• [Available data]:
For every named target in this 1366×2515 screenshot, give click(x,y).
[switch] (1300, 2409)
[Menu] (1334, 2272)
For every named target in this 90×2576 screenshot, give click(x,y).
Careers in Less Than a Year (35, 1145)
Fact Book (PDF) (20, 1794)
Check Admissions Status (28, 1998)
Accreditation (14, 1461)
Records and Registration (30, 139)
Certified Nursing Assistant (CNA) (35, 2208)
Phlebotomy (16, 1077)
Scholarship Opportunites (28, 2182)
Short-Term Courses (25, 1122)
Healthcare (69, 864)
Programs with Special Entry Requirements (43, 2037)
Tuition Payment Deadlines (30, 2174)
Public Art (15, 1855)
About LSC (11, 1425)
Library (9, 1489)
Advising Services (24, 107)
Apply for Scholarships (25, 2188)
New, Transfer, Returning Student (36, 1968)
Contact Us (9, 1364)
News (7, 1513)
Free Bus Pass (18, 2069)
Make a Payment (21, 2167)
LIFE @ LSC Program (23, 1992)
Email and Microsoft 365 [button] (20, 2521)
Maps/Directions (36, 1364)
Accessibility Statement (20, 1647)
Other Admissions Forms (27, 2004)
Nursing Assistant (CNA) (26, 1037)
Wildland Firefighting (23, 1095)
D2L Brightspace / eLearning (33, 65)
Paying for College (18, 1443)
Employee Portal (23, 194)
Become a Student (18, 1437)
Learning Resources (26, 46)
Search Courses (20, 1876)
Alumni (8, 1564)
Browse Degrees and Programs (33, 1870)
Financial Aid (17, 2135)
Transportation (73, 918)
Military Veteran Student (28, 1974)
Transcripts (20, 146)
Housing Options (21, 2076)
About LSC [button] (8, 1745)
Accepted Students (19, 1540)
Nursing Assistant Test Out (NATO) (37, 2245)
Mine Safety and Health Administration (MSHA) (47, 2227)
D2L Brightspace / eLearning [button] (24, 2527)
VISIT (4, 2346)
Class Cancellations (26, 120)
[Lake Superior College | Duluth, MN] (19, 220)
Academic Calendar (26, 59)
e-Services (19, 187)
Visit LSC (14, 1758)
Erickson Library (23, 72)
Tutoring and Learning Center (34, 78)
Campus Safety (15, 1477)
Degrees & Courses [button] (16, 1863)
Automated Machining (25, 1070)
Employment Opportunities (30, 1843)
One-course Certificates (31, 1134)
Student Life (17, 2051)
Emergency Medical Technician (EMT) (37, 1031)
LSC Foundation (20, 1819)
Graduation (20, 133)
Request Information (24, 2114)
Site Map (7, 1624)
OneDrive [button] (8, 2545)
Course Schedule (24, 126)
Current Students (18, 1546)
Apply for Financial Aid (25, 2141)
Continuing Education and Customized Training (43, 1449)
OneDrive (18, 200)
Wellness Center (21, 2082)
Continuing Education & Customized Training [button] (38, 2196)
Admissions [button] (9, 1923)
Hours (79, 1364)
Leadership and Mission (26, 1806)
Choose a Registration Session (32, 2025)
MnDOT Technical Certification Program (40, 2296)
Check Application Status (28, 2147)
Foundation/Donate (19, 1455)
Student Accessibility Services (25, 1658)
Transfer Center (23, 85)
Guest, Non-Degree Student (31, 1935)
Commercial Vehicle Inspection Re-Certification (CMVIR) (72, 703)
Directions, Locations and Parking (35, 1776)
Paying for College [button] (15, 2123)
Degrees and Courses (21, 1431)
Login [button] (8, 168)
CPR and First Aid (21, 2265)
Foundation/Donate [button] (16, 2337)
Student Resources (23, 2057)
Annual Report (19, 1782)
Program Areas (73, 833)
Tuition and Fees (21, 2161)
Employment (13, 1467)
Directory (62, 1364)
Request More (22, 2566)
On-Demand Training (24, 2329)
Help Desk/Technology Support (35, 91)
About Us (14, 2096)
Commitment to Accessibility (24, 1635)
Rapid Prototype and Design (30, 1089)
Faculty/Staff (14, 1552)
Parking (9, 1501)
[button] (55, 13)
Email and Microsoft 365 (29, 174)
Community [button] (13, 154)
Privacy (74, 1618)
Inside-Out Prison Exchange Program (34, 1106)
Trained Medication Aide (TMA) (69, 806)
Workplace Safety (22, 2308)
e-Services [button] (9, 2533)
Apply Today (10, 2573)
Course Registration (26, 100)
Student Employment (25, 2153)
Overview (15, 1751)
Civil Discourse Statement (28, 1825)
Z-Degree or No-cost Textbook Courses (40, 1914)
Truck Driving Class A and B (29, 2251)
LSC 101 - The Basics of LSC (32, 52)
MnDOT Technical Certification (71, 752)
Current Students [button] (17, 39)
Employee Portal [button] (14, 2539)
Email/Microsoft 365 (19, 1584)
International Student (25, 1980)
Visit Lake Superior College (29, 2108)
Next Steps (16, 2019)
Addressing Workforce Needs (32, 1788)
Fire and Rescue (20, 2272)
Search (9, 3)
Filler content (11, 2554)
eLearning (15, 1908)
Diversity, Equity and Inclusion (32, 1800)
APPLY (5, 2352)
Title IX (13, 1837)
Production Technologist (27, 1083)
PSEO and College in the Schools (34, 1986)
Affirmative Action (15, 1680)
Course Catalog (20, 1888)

• [Exercise objective]: Restate all of the material, keeping every word intact.

• [Expected answer]:
For every named target in this 1366×2515 screenshot, give click(x,y).
[switch] (1300, 2409)
[Menu] (1334, 2272)
For every named target in this 90×2576 screenshot, give click(x,y).
Careers in Less Than a Year (35, 1145)
Fact Book (PDF) (20, 1794)
Check Admissions Status (28, 1998)
Accreditation (14, 1461)
Records and Registration (30, 139)
Certified Nursing Assistant (CNA) (35, 2208)
Phlebotomy (16, 1077)
Scholarship Opportunites (28, 2182)
Short-Term Courses (25, 1122)
Healthcare (69, 864)
Programs with Special Entry Requirements (43, 2037)
Tuition Payment Deadlines (30, 2174)
Public Art (15, 1855)
About LSC (11, 1425)
Library (9, 1489)
Advising Services (24, 107)
Apply for Scholarships (25, 2188)
New, Transfer, Returning Student (36, 1968)
Contact Us (9, 1364)
News (7, 1513)
Free Bus Pass (18, 2069)
Make a Payment (21, 2167)
LIFE @ LSC Program (23, 1992)
Email and Microsoft 365 [button] (20, 2521)
Maps/Directions (36, 1364)
Accessibility Statement (20, 1647)
Other Admissions Forms (27, 2004)
Nursing Assistant (CNA) (26, 1037)
Wildland Firefighting (23, 1095)
D2L Brightspace / eLearning (33, 65)
Paying for College (18, 1443)
Employee Portal (23, 194)
Become a Student (18, 1437)
Learning Resources (26, 46)
Search Courses (20, 1876)
Alumni (8, 1564)
Browse Degrees and Programs (33, 1870)
Financial Aid (17, 2135)
Transportation (73, 918)
Military Veteran Student (28, 1974)
Transcripts (20, 146)
Housing Options (21, 2076)
About LSC [button] (8, 1745)
Accepted Students (19, 1540)
Nursing Assistant Test Out (NATO) (37, 2245)
Mine Safety and Health Administration (MSHA) (47, 2227)
D2L Brightspace / eLearning [button] (24, 2527)
VISIT (4, 2346)
Class Cancellations (26, 120)
[Lake Superior College | Duluth, MN] (19, 220)
Academic Calendar (26, 59)
e-Services (19, 187)
Visit LSC (14, 1758)
Erickson Library (23, 72)
Tutoring and Learning Center (34, 78)
Campus Safety (15, 1477)
Degrees & Courses [button] (16, 1863)
Automated Machining (25, 1070)
Employment Opportunities (30, 1843)
One-course Certificates (31, 1134)
Student Life (17, 2051)
Emergency Medical Technician (EMT) (37, 1031)
LSC Foundation (20, 1819)
Graduation (20, 133)
Request Information (24, 2114)
Site Map (7, 1624)
OneDrive [button] (8, 2545)
Course Schedule (24, 126)
Current Students (18, 1546)
Apply for Financial Aid (25, 2141)
Continuing Education and Customized Training (43, 1449)
OneDrive (18, 200)
Wellness Center (21, 2082)
Continuing Education & Customized Training [button] (38, 2196)
Admissions [button] (9, 1923)
Hours (79, 1364)
Leadership and Mission (26, 1806)
Choose a Registration Session (32, 2025)
MnDOT Technical Certification Program (40, 2296)
Check Application Status (28, 2147)
Foundation/Donate (19, 1455)
Student Accessibility Services (25, 1658)
Transfer Center (23, 85)
Guest, Non-Degree Student (31, 1935)
Commercial Vehicle Inspection Re-Certification (CMVIR) (72, 703)
Directions, Locations and Parking (35, 1776)
Paying for College [button] (15, 2123)
Degrees and Courses (21, 1431)
Login [button] (8, 168)
CPR and First Aid (21, 2265)
Foundation/Donate [button] (16, 2337)
Student Resources (23, 2057)
Annual Report (19, 1782)
Program Areas (73, 833)
Tuition and Fees (21, 2161)
Employment (13, 1467)
Directory (62, 1364)
Request More (22, 2566)
On-Demand Training (24, 2329)
Help Desk/Technology Support (35, 91)
About Us (14, 2096)
Commitment to Accessibility (24, 1635)
Rapid Prototype and Design (30, 1089)
Faculty/Staff (14, 1552)
Parking (9, 1501)
[button] (55, 13)
Email and Microsoft 365 (29, 174)
Community [button] (13, 154)
Privacy (74, 1618)
Inside-Out Prison Exchange Program (34, 1106)
Trained Medication Aide (TMA) (69, 806)
Workplace Safety (22, 2308)
e-Services [button] (9, 2533)
Apply Today (10, 2573)
Course Registration (26, 100)
Student Employment (25, 2153)
Overview (15, 1751)
Civil Discourse Statement (28, 1825)
Z-Degree or No-cost Textbook Courses (40, 1914)
Truck Driving Class A and B (29, 2251)
LSC 101 - The Basics of LSC (32, 52)
MnDOT Technical Certification (71, 752)
Current Students [button] (17, 39)
Employee Portal [button] (14, 2539)
Email/Microsoft 365 (19, 1584)
International Student (25, 1980)
Visit Lake Superior College (29, 2108)
Next Steps (16, 2019)
Addressing Workforce Needs (32, 1788)
Fire and Rescue (20, 2272)
Search (9, 3)
Filler content (11, 2554)
eLearning (15, 1908)
Diversity, Equity and Inclusion (32, 1800)
APPLY (5, 2352)
Title IX (13, 1837)
Production Technologist (27, 1083)
PSEO and College in the Schools (34, 1986)
Affirmative Action (15, 1680)
Course Catalog (20, 1888)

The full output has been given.